CS Workshop in reinforcement learning
Project report –“
implements a learning algorithm which is used to “train” a computer opponent in
The concept of the training algorithm is to make the computer play against itself using a certain strategic policy, learn from each game played and improve the policy until it reaches a point where it is as close to ideal as possible.

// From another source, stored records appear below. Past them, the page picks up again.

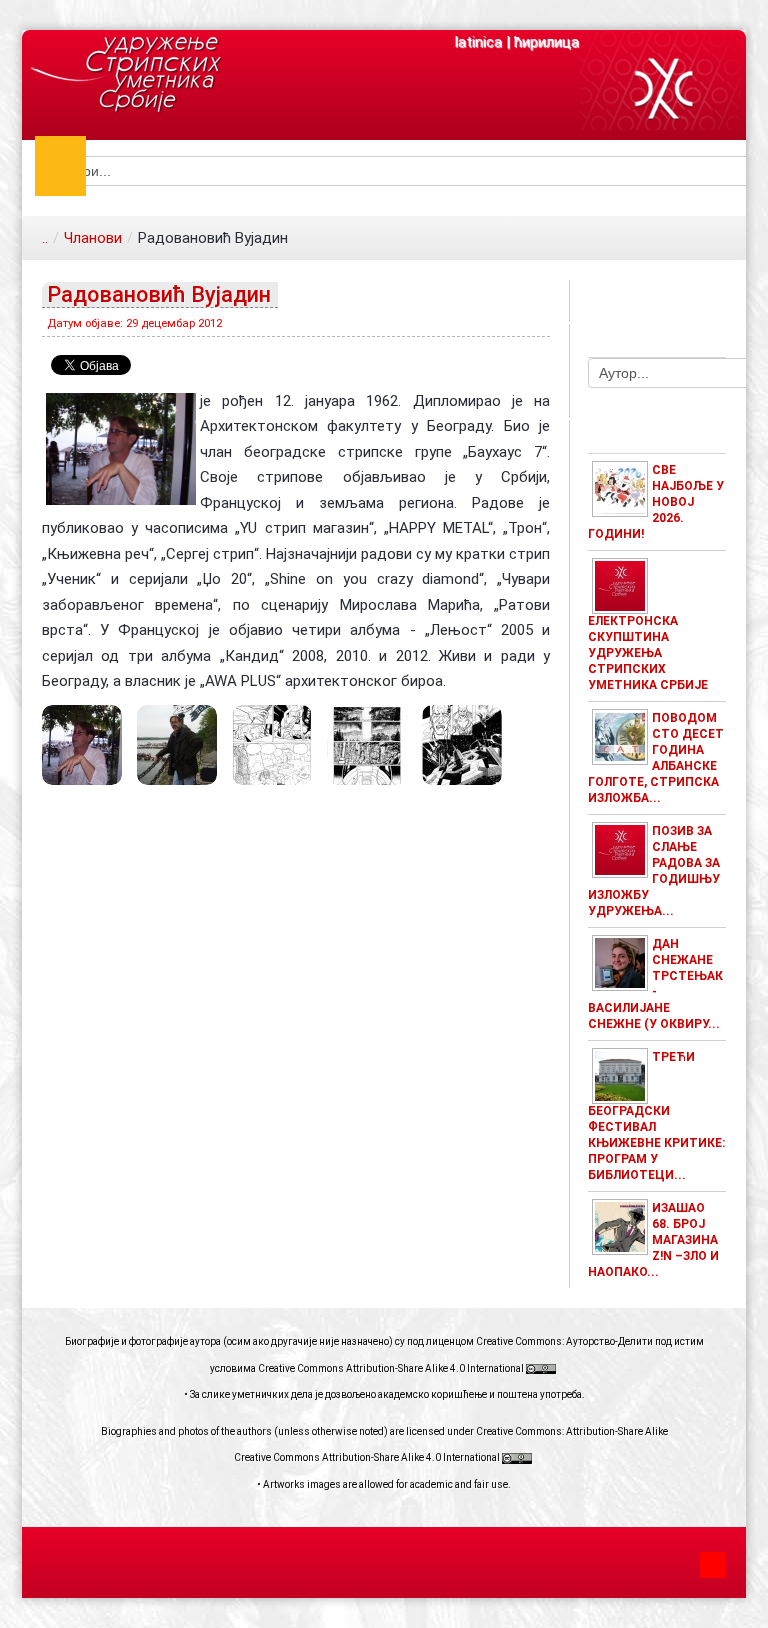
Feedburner (678, 301)
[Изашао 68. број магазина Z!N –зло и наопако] (620, 1226)
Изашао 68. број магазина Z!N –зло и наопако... (653, 1240)
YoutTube (636, 301)
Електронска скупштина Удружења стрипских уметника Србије (648, 653)
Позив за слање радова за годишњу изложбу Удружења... (654, 871)
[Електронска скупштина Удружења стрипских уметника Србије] (620, 585)
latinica (478, 42)
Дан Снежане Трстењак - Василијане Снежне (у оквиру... (655, 984)
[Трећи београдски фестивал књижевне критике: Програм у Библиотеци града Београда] (620, 1075)
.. (45, 238)
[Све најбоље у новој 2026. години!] (620, 488)
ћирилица (546, 42)
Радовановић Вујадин (159, 294)
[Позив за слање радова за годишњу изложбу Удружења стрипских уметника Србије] (620, 849)
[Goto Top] (713, 1562)
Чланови (93, 238)
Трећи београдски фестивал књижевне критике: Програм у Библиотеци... (656, 1116)
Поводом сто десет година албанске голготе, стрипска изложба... (656, 758)
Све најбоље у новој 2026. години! (656, 502)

We represent the game board using a 6x7 slot matrix. Each slot has a color which represents which player filled that slot. An empty slot is represented by color 0. The matrix rows are numbered from 0 to 5 (top to bottom) and 0 to 6 (left to right).
In order to estimate the score of each state we chose to use a reduction of the board status to a feature vector. Each vector element is a counter for its respective game feature. The feature vector is a property of the board, which is updated each time a coin is added.
We chose the following game features:
1. Player has a single coin in a potential “4-in-a-row”. We count this feature as follows : we scan the entire board in windows of 4 to each direction and increment the counter for every window that contained only 1 coin of the player (3 empty slots in addition). This is a basic feature, which roughly estimates the number of “4-in-a-row” potentially available to the player.
2. Player has 2 coins in a potential horizontal “4-in-a-row”. We count this feature the same way as feature #1.
3. Player has 2 coins in a potential vertical “4-in-a-row”. We count this feature the same way as feature #1.
4. Player has 2 coins in a potential diagonal “4-in-a-row”. We count this feature the same way as feature #1.
5. Player has 3 coins in a potential horizontal “4-in-a-row”. We count this feature the same way as feature #1.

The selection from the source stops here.